Forget Ritter, can McInnis even make it past Penry?

The question is no longer whether Scott McInnis would have beaten Mark Udall in last year’s U.S. Senate race – a suggestion he made to the Colorado Independent that touched off a minor firestorm last fall – but just how he’ll fare getting the GOP nod to take on Gov. Bill Ritter next year.

McInnis, a former six-term Republican congressman from the Western Slope, stealthily made his bid official this week — a curiously quiet filing with Colorado’s secretary of state first reported by political blog Colorado Pols.

Colorado Ethics Watch claims they put the heat on McInnis, ultimately forcing him to file candidacy forms after allegedly engaging in campaign activities and fund-raising efforts for weeks.

A message McInnis left last month on the voice mail of a potential donor was exposed by a conservative Web site that might have been dishing out a bit of revenge for McInnis’ swipe at Bob Schaffer, who lost by a wide margin to Udall in November.

All of the intrigue — and the somewhat bumbling campaign kickoff, if that’s what this is — suggests McInnis is no lock to take on Ritter, who appears to be vulnerable according to polls. McInnis could face the most resistance in his own party from his former D.C. staffer and current Senate Minority Leader Josh Penry.

Both hail from Grand Junction these days, and both have deep ties to the state’s oil and gas industry, which would love to see Ritter’s New Energy Economy derailed.

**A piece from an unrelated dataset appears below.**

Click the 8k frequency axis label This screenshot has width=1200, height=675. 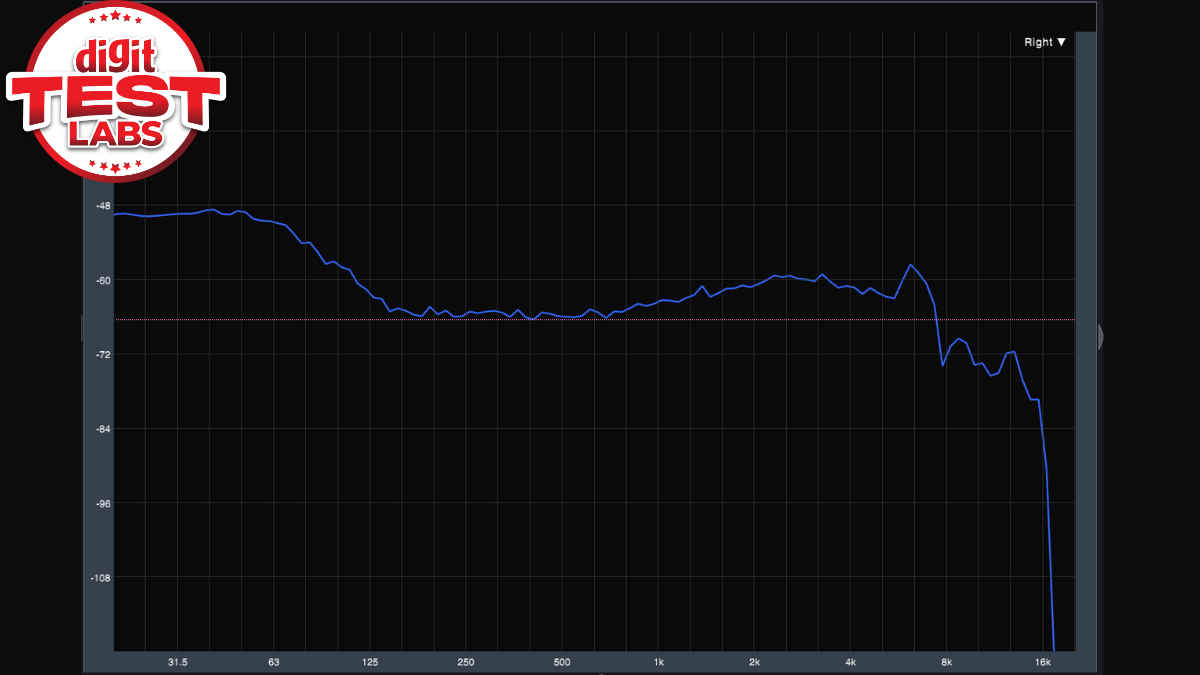[x=946, y=662]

But while Penry is a rising star, McInnis doesn’t have the statewide name recognition he once had, and even on the Western Slope, former Republican strongholds like Eagle and Garfield counties have turned a little bluer in recent years.

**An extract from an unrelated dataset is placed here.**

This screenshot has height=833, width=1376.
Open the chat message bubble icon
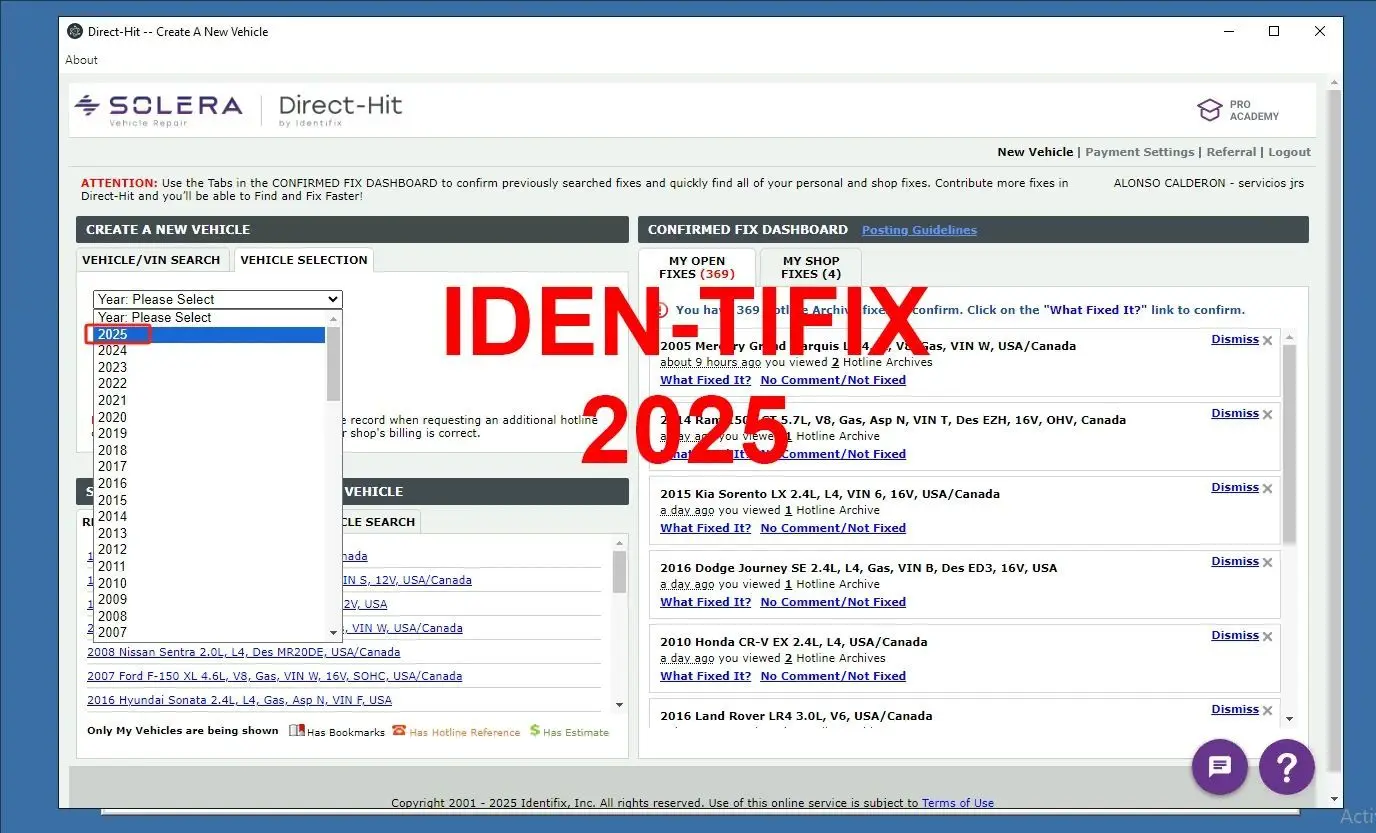(x=1219, y=767)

McInnis’s campaign tactics are purely old-school, though. Shadow gubernatorial campaign aside, the former Glenwood Springs cop pumped funds into a 527 group that sought to bolster energy interests in gas-rich Garfield County last fall, and he was the subject of a 2005 campaign finance probe focusing on funds paid to his wife, Lori, after McInnis announced he wouldn’t run again.